What is Blepharitis?
Blepharitis is a chronic ocular inflammation that primarily affects the eyelid margins and is a common cause of chronic ocular irritation. 1
Types and Classification
Blepharitis can be classified according to anatomic location:
Anterior Blepharitis:
- Affects the eyelid skin, base of the eyelashes, and eyelash follicles
- Subtypes include:
- Staphylococcal blepharitis: Characterized by scaling, crusting, erythema of the eyelid margin, and collarette formation at the base of the cilia
- Seborrheic blepharitis: Features greasy scaling of the anterior eyelid, often with concurrent seborrheic dermatitis of eyebrows and scalp
Posterior Blepharitis:
- Affects the meibomian glands
- Also known as Meibomian Gland Dysfunction (MGD)
- Characterized by terminal duct obstruction and/or changes in glandular secretion
Clinical Presentation
Common Symptoms:
- Redness and irritation
- Burning sensation
- Tearing
- Itching
- Crusting of eyelashes
- Loss of eyelashes
- Eyelid sticking
- Blurring or fluctuating vision
- Contact lens intolerance
- Photophobia
- Increased frequency of blinking
- Recurrent hordeola (styes)
Key Diagnostic Feature:
- Time pattern: Symptoms typically worsen in the morning in blepharitis, whereas symptoms worsen later in the day in aqueous deficient dry eye 1
Physical Examination Findings:
Anterior Blepharitis:
- Scaling and crusting at eyelid margins
- Erythema of eyelid margins
- Collarette formation at base of eyelashes
- Ulcerations (in severe cases)
Posterior Blepharitis/MGD:
- Prominent blood vessels crossing the mucocutaneous junction
- Frothy discharge along eyelid margin
- Pouting or plugging of meibomian orifices
- Thickened meibomian secretions (ranging from turbid fluid to thick cheese-like material)
- Thickening and scalloping of eyelid margin
- Trichiasis (misdirected eyelashes)
- Chalazia
Pathophysiology
Anterior Blepharitis:
- Staphylococcal: Staphylococcus aureus is isolated with greater frequency from eyelids of patients with staphylococcal blepharitis 1
- Bacterial toxins and immune-mediated mechanisms contribute to inflammation
- Enhanced cell-mediated immunity to S. aureus detected in 40% of patients with chronic blepharitis 1
Posterior Blepharitis:
- Decreased availability of normal meibum to lid margin and tear film
- Results in tear film instability and hyperosmolarity
- Often associated with rosacea or seborrheic dermatitis
Natural History and Complications
Blepharitis is typically a chronic condition with periods of exacerbation and remission 1. Although onset usually occurs in middle-aged adults, it can begin in childhood.

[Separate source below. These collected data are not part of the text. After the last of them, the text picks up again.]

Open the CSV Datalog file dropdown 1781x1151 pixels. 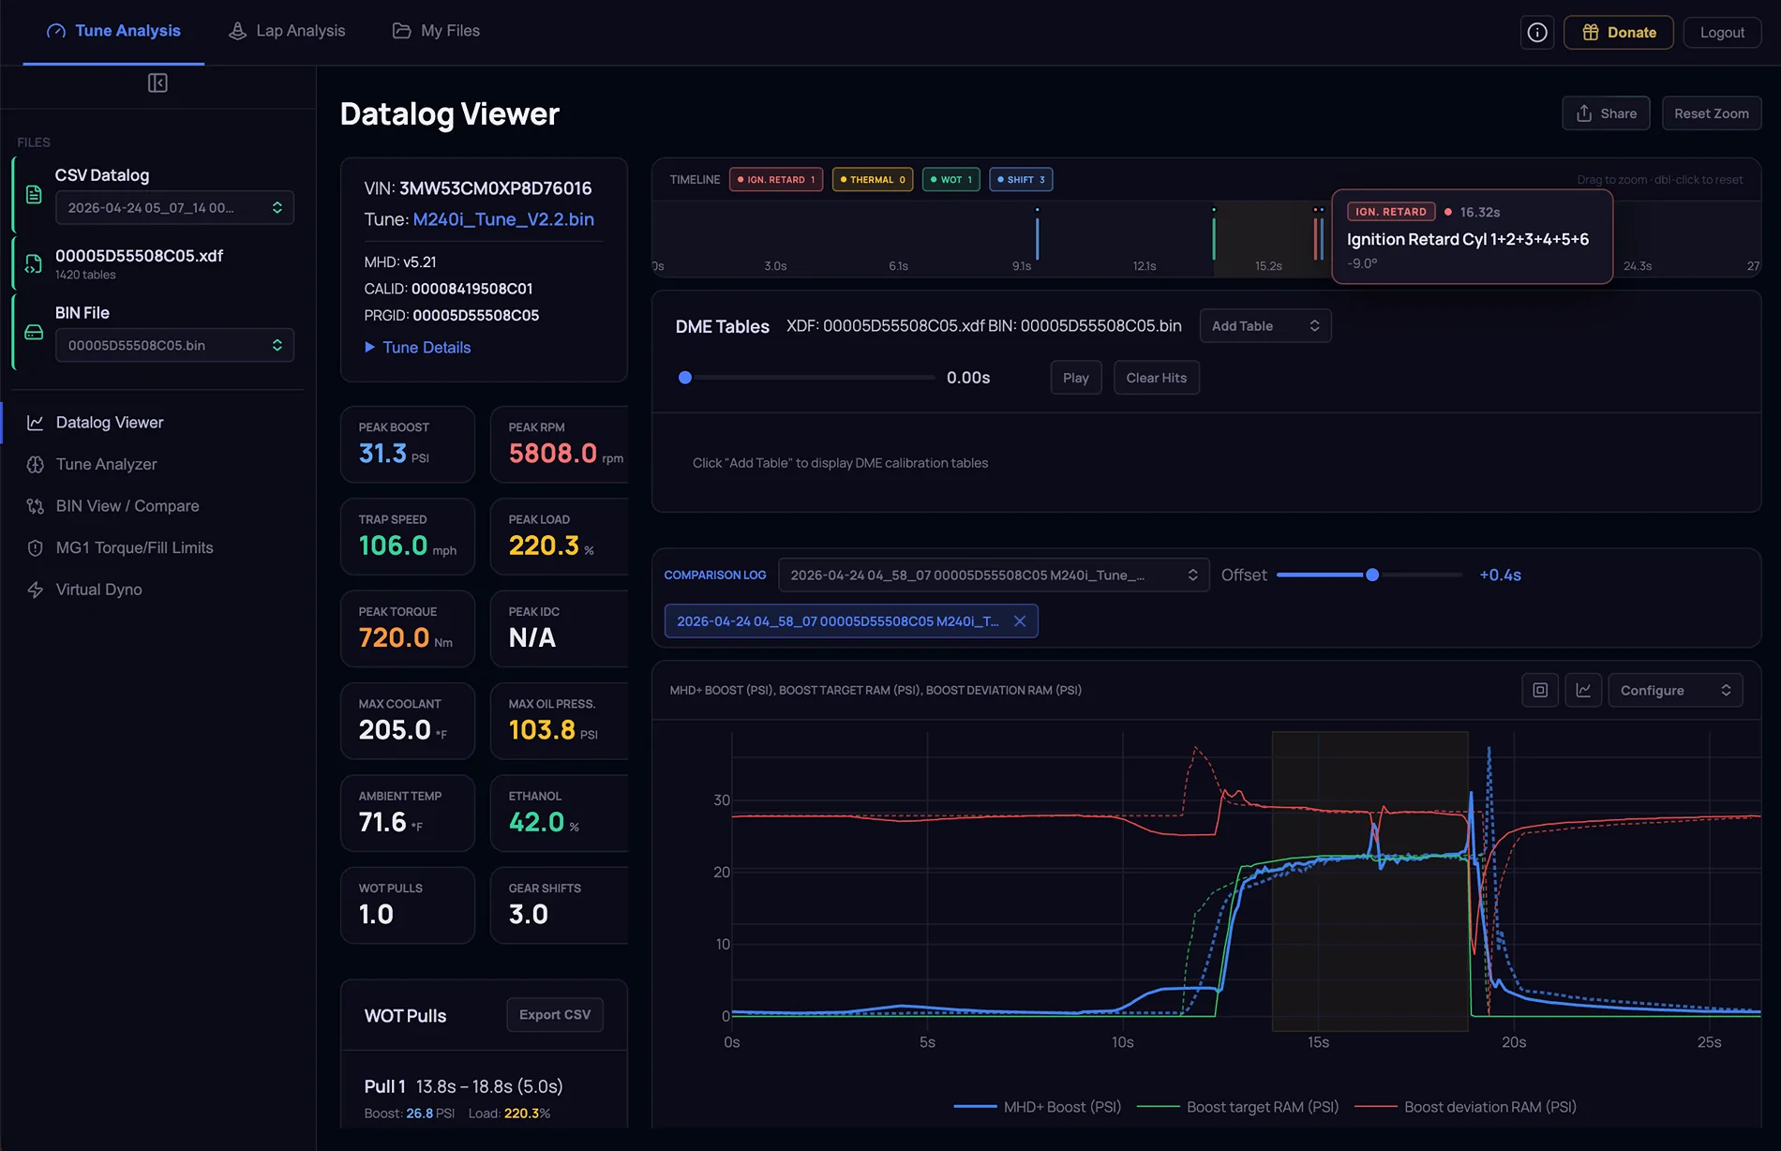[174, 207]
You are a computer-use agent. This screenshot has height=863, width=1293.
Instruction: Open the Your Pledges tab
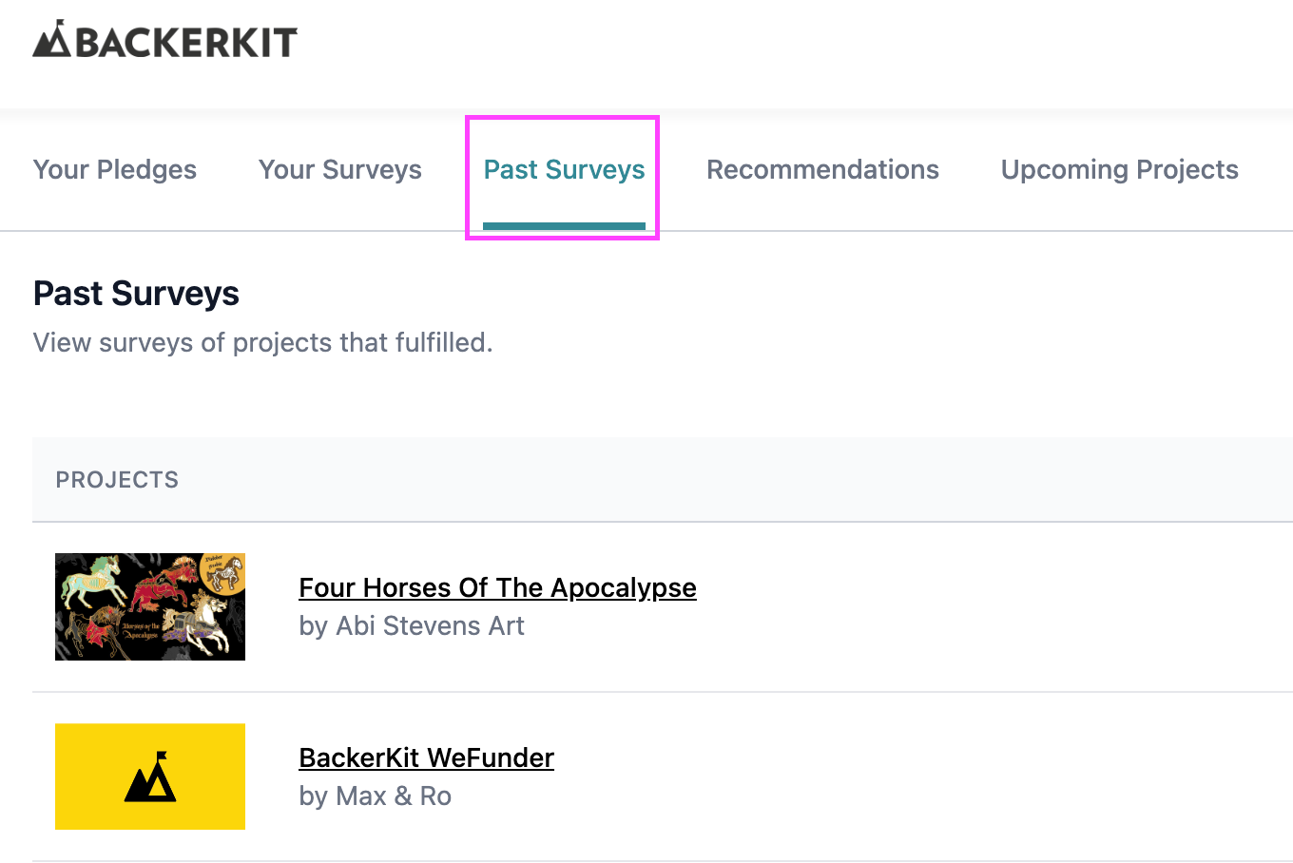click(115, 169)

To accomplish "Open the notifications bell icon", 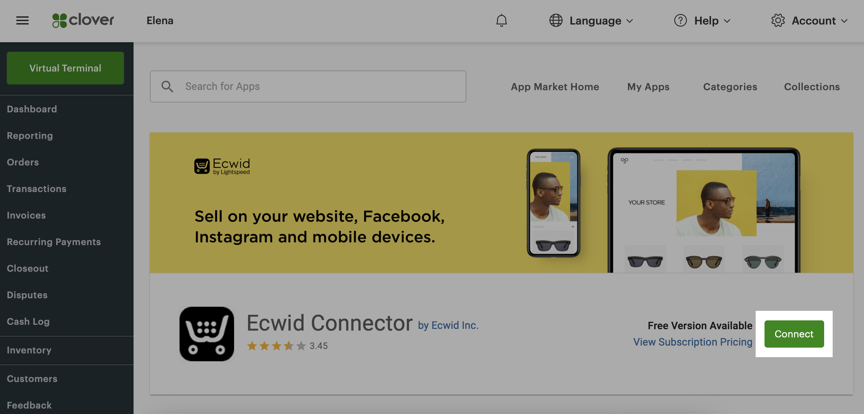I will point(501,20).
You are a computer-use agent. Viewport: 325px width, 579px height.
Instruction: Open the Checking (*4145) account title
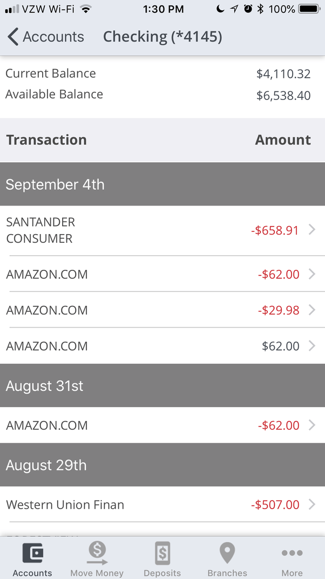tap(163, 37)
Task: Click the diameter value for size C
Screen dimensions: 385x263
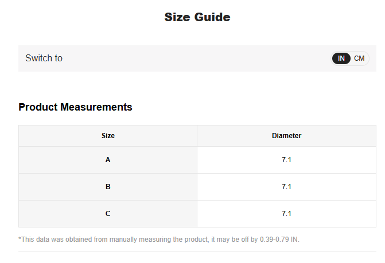Action: [x=286, y=214]
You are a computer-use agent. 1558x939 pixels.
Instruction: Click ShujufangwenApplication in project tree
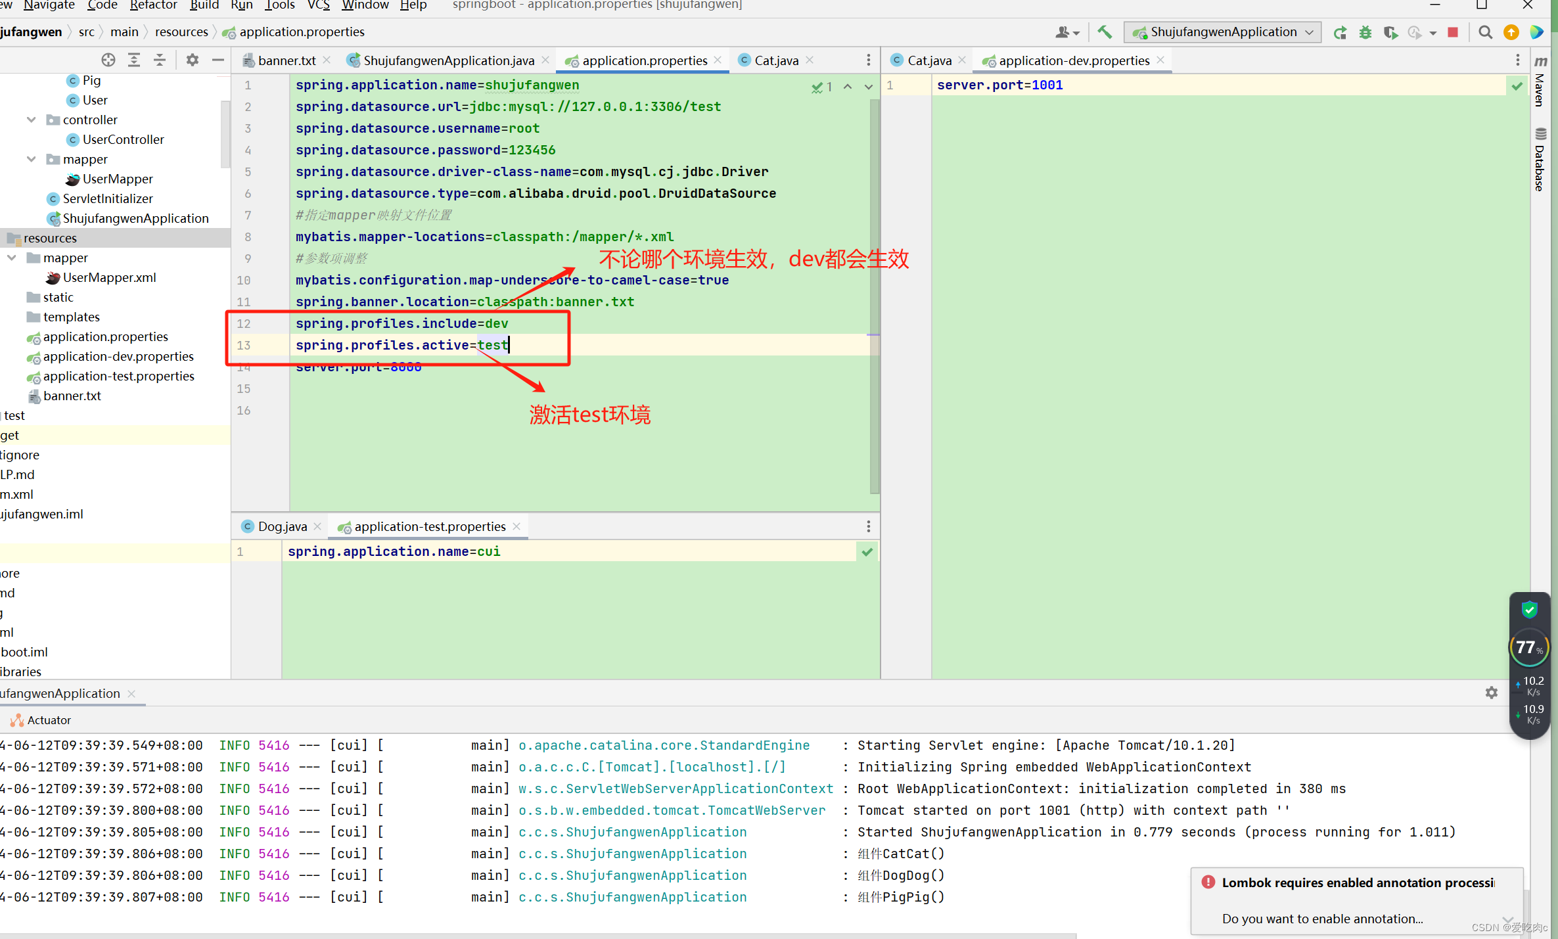coord(135,217)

Potential complications if left untreated:
- Eyelash loss
- Eyelid scarring with trichiasis
- Corneal involvement:
- Punctate epithelial erosions
- Marginal infiltrates
- Peripheral corneal epithelial defects
- Corneal neovascularization and scarring
- Ulceration and perforation (rare, more common in children)
Management Approach
Blepharitis is typically a chronic condition that cannot be permanently cured, and successful management depends on patient compliance with a treatment regimen. 1
First-line Treatment:
Lid Hygiene:
- Warm compresses to soften crusts and meibomian secretions
- Gentle lid scrubs to remove crusts and debris
- For blepharitis with crusts and scales, these should be carefully removed before applying any medication 2
Topical Antibiotics:
- Bacitracin ointment applied directly to the conjunctival sac 1-3 times daily 2
- For blepharitis, spread uniformly over lid margins after removing scales and crusts
Combination Therapy:
- Topical antibiotic-corticosteroid combinations may be effective for addressing both infectious and inflammatory components
For Refractory Cases:
- Oral antibiotics may be considered
- Caution: Oral azithromycin may lead to abnormalities in cardiac electrical activity and potentially serious heart rhythm irregularities in patients with cardiovascular problems 1
Important Clinical Considerations
Differential Diagnosis: In patients who do not respond to therapy, consider:
- Carcinoma
- Immune-mediated diseases
- Especially important if blepharitis is associated with eyelash loss and/or conjunctival cicatricial changes 1
Special Populations:
Monitoring:
- Regular follow-up to assess treatment response
- Early diagnosis and appropriate treatment can prevent disfigurement and may be lifesaving in some cases 1
Remember that blepharitis frequently coexists with other ocular surface diseases, making management challenging and often requiring a long-term approach focused on controlling symptoms rather than achieving complete cure.